Over the years, I have had numerous agencies and individual LEO’s ask me for advice on selecting 1911s for service use. The longer I was involved in this effort, the more failures I saw in the concept of the 1911 in a role as service pistol over more modern designs. One agency with whom I had a close relationship required some assistance getting their fleet of Kimber 1911s running correctly. Fast forward 4 years and a lot of visits and phone calls to help troubleshoot broken down guns, and I was eventually able to convince this agency to discontinue the use of their team 1911s and have the team use the M&P issued to the rest of the agency.
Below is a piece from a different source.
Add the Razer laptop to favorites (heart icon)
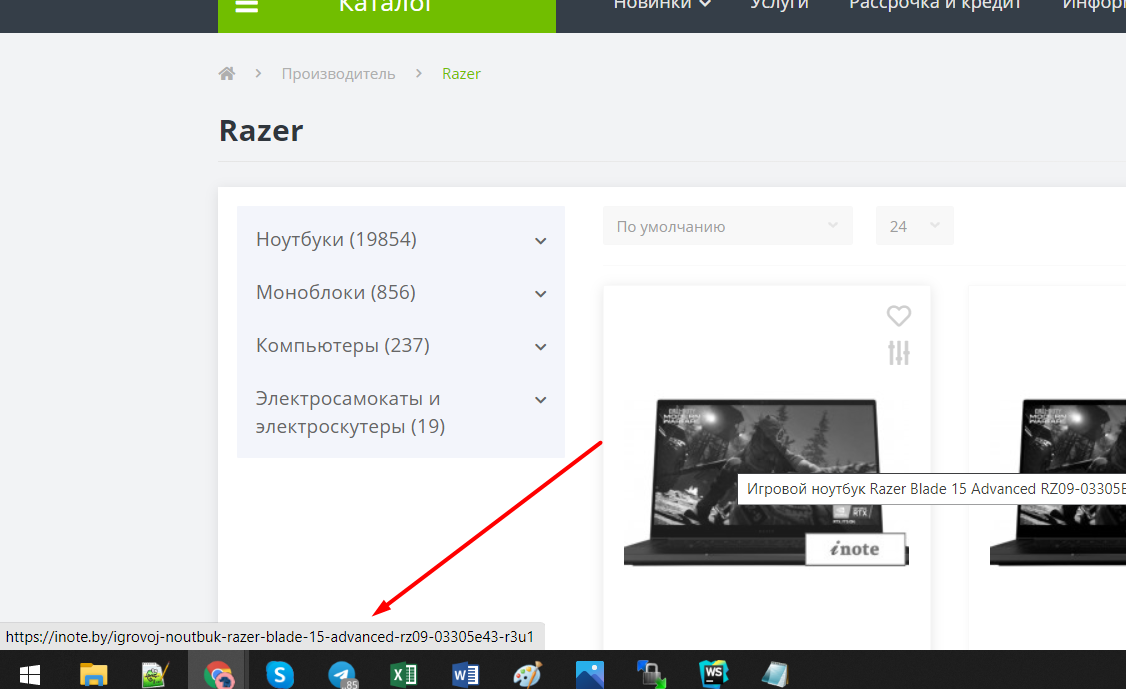click(x=899, y=316)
The phone has been very quiet since they went to the M&P. While some have taken issue that it was a small sample (sure, only over 30 guns with all the same problems….not a trend at all), their problems were fully representative of common 1911 ailments – magazine issues, feedway issues, slide stop problems, extractor problems, loose plunger tubes, and intensive maintenance/inspection.
Tim [Lau] and I taught a few 1911 specific classes in the last couple years, and we typically saw a failure rate of over 50% of the student pistols in each class. Something that really resonated with us was a pair of LEO’s who came to one class with the 1911s that they carried for work. The guys enjoyed the class so much they came back again the following year. This second time they still brought their 1911s, but told us they started to carry Glocks at work after seeing all the things that went wrong with the student guns and how difficult it was to keep the guns in top shape.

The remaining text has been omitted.